A total of 9 strains of cultivable actinobacteria were isolated here using the selected approaches and media. BLAST analysis of nucleotide sequences aligned for the 16S rRNA gene revealed high similarity of strains between actinobacteria associated with D. baikalensis alga and sequences of actinobacteria strains that were previously deposited in the Genbank database (NCBI). All of the isolated strains were identified as bacteria related to phylum Actinobacteria (Table 1). It was revealed that 5 strains belonged to the genus Streptomyces sp. Also, one representative per each of the following genera was identified as Sacharopolyspora sp., Micromonospora sp., Rhodococcus sp., and Nonomurea sp.

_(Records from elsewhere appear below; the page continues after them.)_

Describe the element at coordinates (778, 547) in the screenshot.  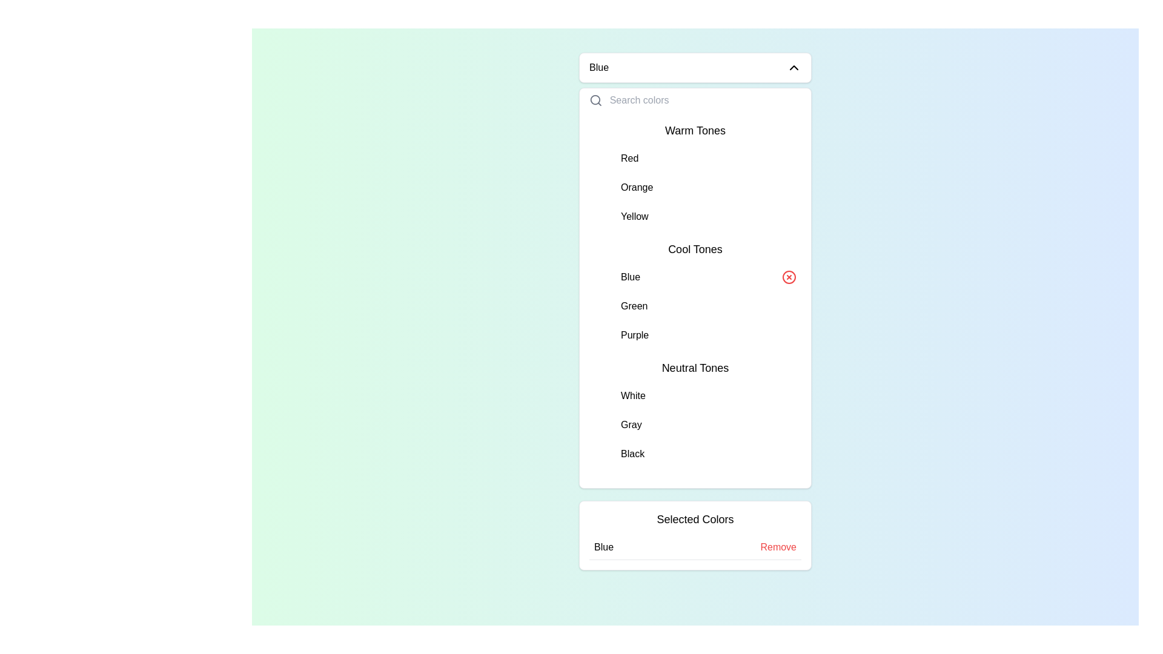
I see `the 'Remove' button, which is a red hyperlink styled as a button, located in the 'Selected Colors' section next to 'Blue'` at that location. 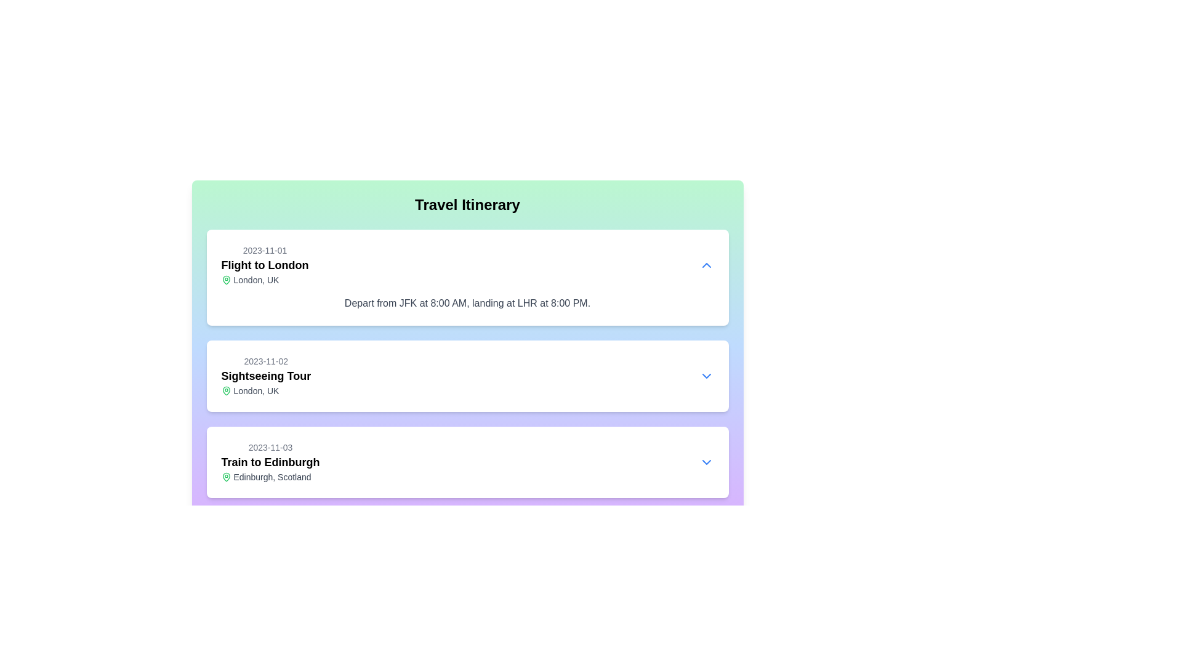 What do you see at coordinates (226, 476) in the screenshot?
I see `the location pin SVG icon with a green stroke, located to the left of the text 'Edinburgh, Scotland'` at bounding box center [226, 476].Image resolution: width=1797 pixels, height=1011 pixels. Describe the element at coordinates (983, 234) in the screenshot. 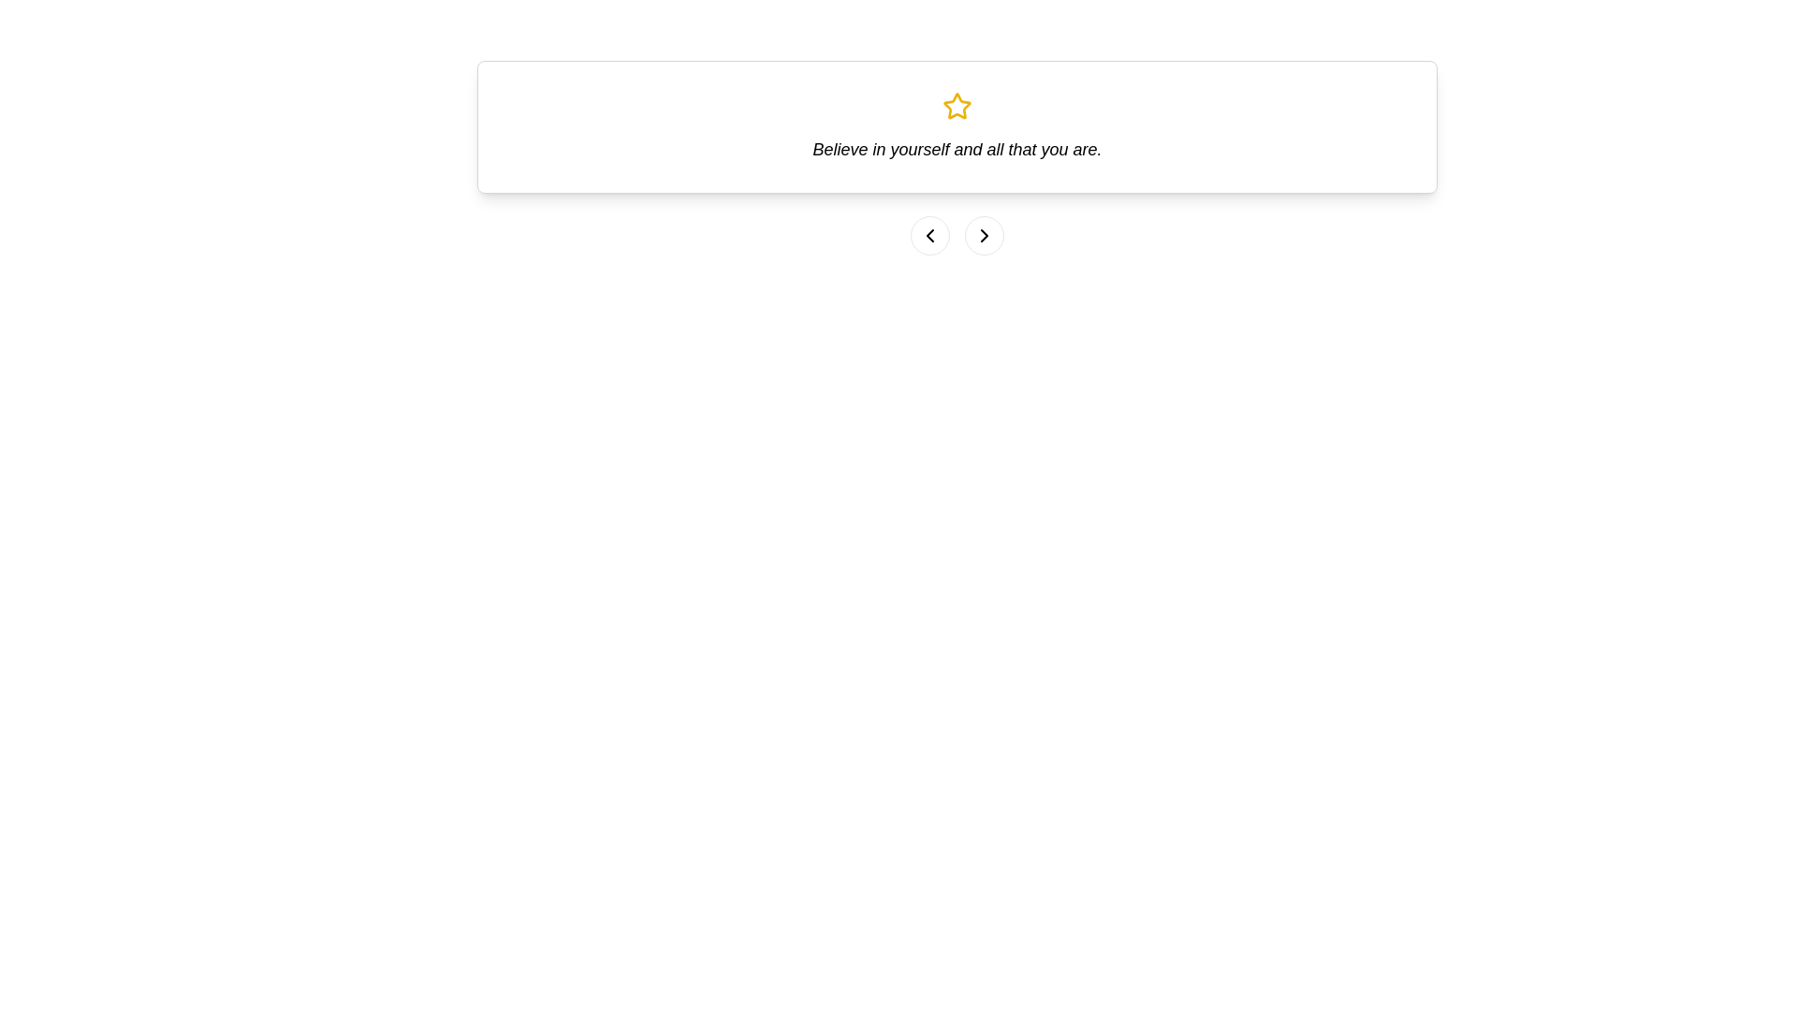

I see `the right arrow icon located within the rightmost circular button in a row of two buttons, positioned below a motivational text block and a star icon` at that location.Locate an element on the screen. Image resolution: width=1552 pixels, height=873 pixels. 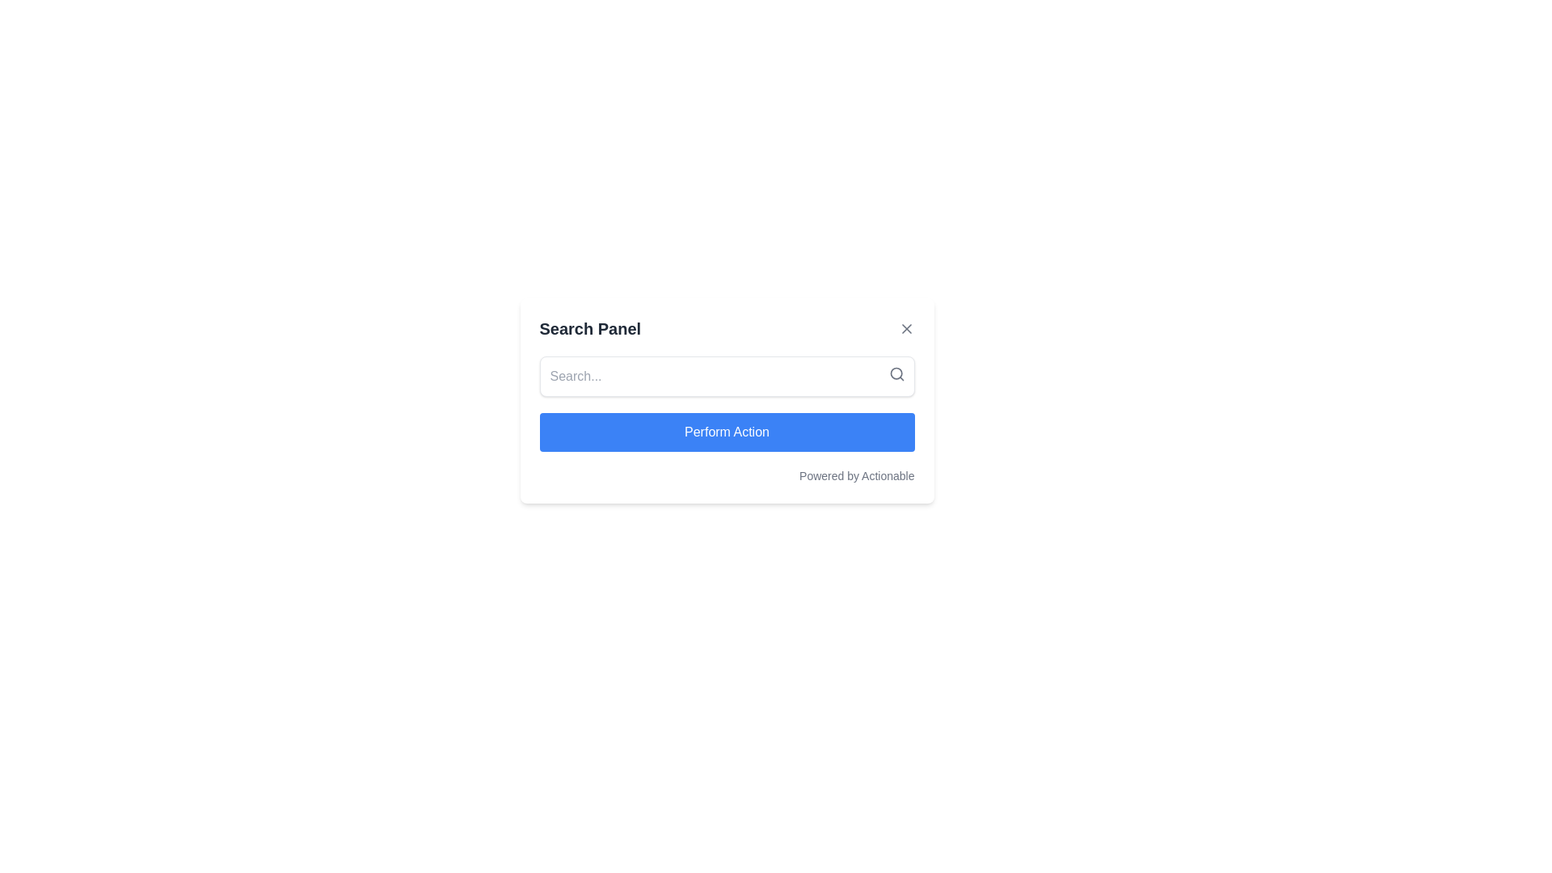
the graphical icon representing the search function, which is a circle within a magnifying glass located to the right of the input field labeled 'Search...' is located at coordinates (895, 374).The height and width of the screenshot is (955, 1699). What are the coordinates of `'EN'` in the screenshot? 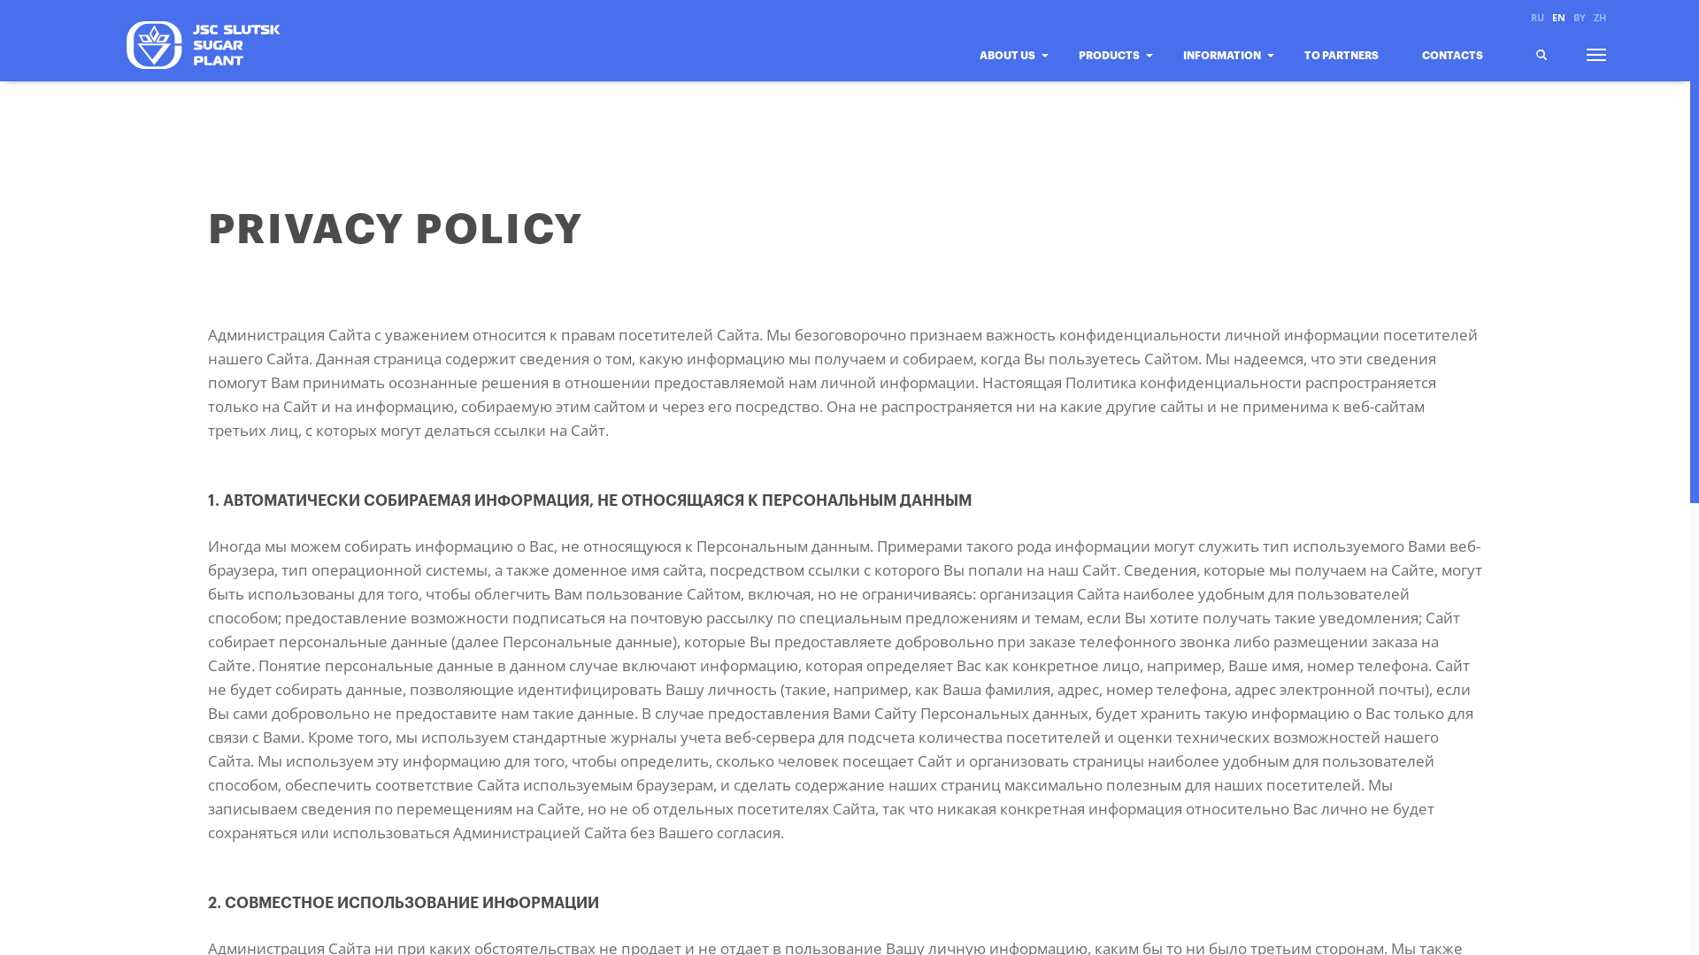 It's located at (1558, 17).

Based on comparison of the nucleotide sequences of 16S rRNA gene of isolated strains aligned with the sequences of actinobacteria deposited in the Genbank (NCBI), we show that the isolated strains form tight separate clades with representatives of similar species. Separate branches of each genus are presented in Figures S3S6. It is shown that the isolated strains related to the genus Streptomyces sp., Micromonospora sp., and Rhodococcus sp. do not form strict, independent, or distant clades with strains or genetic material previously found in soil or water substances, respectively.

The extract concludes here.